2015年7月に発売された『手塚治虫キャラクターのクロスステッチBOOK』(辰巳出版)。注目のクロスステッチデザイナー・大図まことさんによって、おなじみの手塚キャラクターが懐かしくて新しいクロスステッチとして表現され、見ているだけでなんとも楽しい図案集となっています。
虫ん坊2015年7月号 クロスステッチデザイナー 大図まことさんインタビュー!!
虫ん坊では今月号より新企画として、実際に“やってみた!”シリーズがスタート!
第1回目のお題は「クロスステッチ」に決定。作業は1日1時間、6日間の間で作成することというルールのもと、手先がまったく器用ではない初心者3人が即席で「手芸部」を結成、それぞれ好きな手塚キャラクターに挑みます!
物語はここから始まるのだ—— by手塚治虫
オオヤマ
虫ん坊スタッフ。手塚作品で一番好きな作品は『七色いんこ』。
今回は同作品から「いんこ」にトライ。
リーダー
エクセルマスター。4月に誕生日を迎えた『鉄腕アトム』の「全身アトム」に挑戦。
カニミソ
虫ん坊スタッフ。手塚作品では『火の鳥』が一番好き。
『ユニコ』40周年を記念して、「チャオ」をチョイス。
まず、今回クロスステッチをはじめるにあたり、著者の大図まこと先生から特別にアドバイスを頂戴しました。
<大図まこと先生より「手芸部」の皆さんへ>
クロスステッチは数ある刺しゅう技法の中でも一番簡単だと言われています。
とても地味な作業なので一度に全部仕上げようと思うと疲れてしまうかもしれません。
疲れたら手を止めて休みましょう。
初心者の方はまず1つ小さな図案を選んで実際に本を参考に刺しゅうしてみるのが良いかと思います。
白いキャンバスが糸でだんだん埋まっていき形になっていく様子を見るとなんともいえない達成感が味わえます。
これは自分でやった人しかわからない楽しみです。
刺し方は簡単、×で布目を埋めていくだけ。難しいことは1つもありません。
さあ一緒にクロスステッチを楽しみましょう!
貴重なアドバイスを胸にいよいよ部活動がスタート!!
——あらかじめ揃えた基本の道具をセッティングするところからはじめるもクロスステッチ専用の布を刺しゅう枠にはめるのに手こずるなど、準備段階ですでに20分が経過……。
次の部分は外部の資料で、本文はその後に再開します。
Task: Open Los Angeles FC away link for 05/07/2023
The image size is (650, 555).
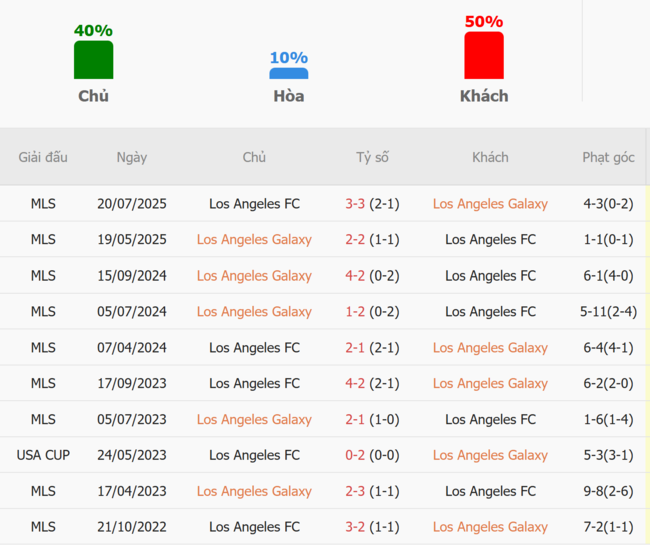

: 布に刺す時の糸の本数って何本が基本なんですかね?
: 本数によって、太さが違ってくるから仕上がりや雰囲気が変わるけど、図案集では3本取りを基本に仕上げているみたいですね。
: ここは基本にのっとって、3本からはじめよう。まず、はじめに切ってから1本ずつ引き抜いて3本揃える。
: 針も糸の本数に合わせて変えるみたい。普通の針と違うのは、先がとがってなくて丸みがありますね! これなら、指に刺さらない!
: 針に糸を通す時に2つ折りにして平らにつぶしてからって書いてあるんですけど、できました?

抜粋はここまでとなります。